Closed Small-Systems closed 2 years ago
You wil have to follow the official .env
file naming conventions supported by Vite.
The file .env.development.example
is intended to be renamed to .env
, not .env.development
. Make sure to follow the instructions on setting up the project.
Ok, I think I had misunderstood how you had this setup. I was thinking I could use multiple .env files, for example have a .env.staging file and run vite build --mode staging
to have it load that file.
I think you got it right, the staging file should be loaded by Vite. 🤔
The Vite way is to use the mode argument from the defineConfig function and load the correct env file based on that, see here: https://vitejs.dev/config/#environment-variables.
It seems that dotenv does not automatically load different env files. And it needs to be done like this:
const whichenv = process.env.NODE_ENV === "production" ? `.${process.env.NODE_ENV}` : ""; require("dotenv").config({ path: `.env${whichenv}` });
Which theoretically means you could use a .env and a .env.production file, but only these two as node itself only has two modes. In order to leverage vite's custom "mode" parameter i.e: vite build --mode custommode
then we need to read the mode argument and load the .env accordingly: const env = loadEnv(mode, process.cwd(), '')
.
This would be fine, except then we can only read variables starting with VITE_, which breaks your process.env.VITE_BACKEND_URL, process.env.VITE_BACKEND_API_SLUG, process.env.VITE_MULTILANG
variables.
I think it's not too hard to find a solution, it would just mean eith: using the vite way of loading env files and renaming the three non "VITE_" vars used. Or alternatively having all vars in one .env file and using a naming convention like:
KIRBY_DEV_HOSTNAME
KIRBY_STAGE_HOSTNAME
CONTENT_DEV_API_SLUG
CONTENT_STAGE_API_SLUG
What do you think
This is would be my proposed solution. Instead of using dotenv, use the vite function loadEnv()
inside the default function. This way you can access the correct mode and also use vite's env loading priorities. You would have to pass the two correct env prefixes in order to access the both the KIRBY_
and VITE_
prefixed variables. You could rename also CONTENT_API_SLUG
as VITE_BACKEND_API_SLUG
directly in the env file and change the reference in your kirby plugins, or also pass CONTENT_
as a prefix. I've tested this setup and it works fine.

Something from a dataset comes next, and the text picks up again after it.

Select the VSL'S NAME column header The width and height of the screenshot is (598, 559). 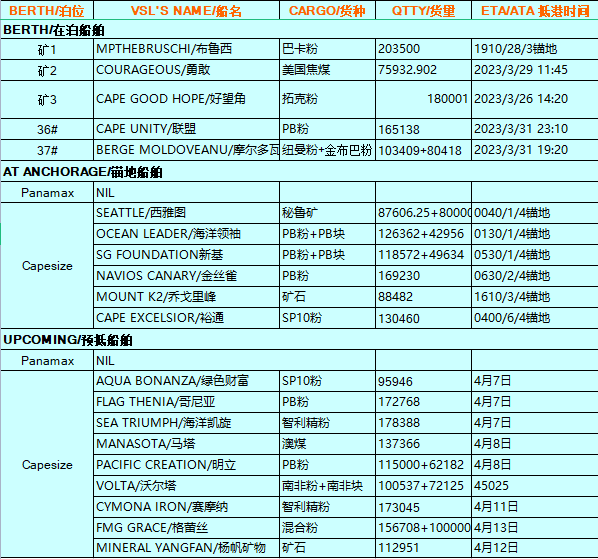tap(186, 10)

import { resolve } from "path";
import { defineConfig, loadEnv } from "vite";
import Vue from "@vitejs/plugin-vue";
import Components from "unplugin-vue-components/vite";
const root = "src";
export default ({ mode }) => {
process.env = {
...process.env,
...loadEnv(mode, process.cwd(), ["VITE_", "KIRBY_"]),
};
process.env.VITE_BACKEND_URL = `${process.env.KIRBY_DEV_PROTOCOL}://${process.env.KIRBY_DEV_HOSTNAME}:${process.env.KIRBY_DEV_PORT}`;
process.env.VITE_MULTILANG = process.env.KIRBY_MULTILANG;
return defineConfig({
root,
...
Thanks for your input and feedback. Looks interesting! Could you open a PR, please?
Here is another thing I found after some testing. The environment specific .env file is not being loaded. For example if you have a .env.development file and run vite in dev mode, it will actually just load the regular .env file.
Normally you would use loadEnv, and check the mode like this:
import { defineConfig, loadEnv } from 'vite' import vue from '@vitejs/plugin-vue' export default ({ mode }) => { process.env = {...process.env, ...loadEnv(mode, process.cwd())} return defineConfig ({...
In your case dotenv does not have access to the vite mode yet, so it always loads the "base" .env file. The vite.config.js file can be adapted using the method above, however doing so means it's no longer possible to define the process environment variables as you have using the non VITE prefixed variables (process.env.VITE_MULTILANG = process.env.KIRBY_MULTILANG) etc.
I'm not sure what the solution is, but I will post back here when I have an idea.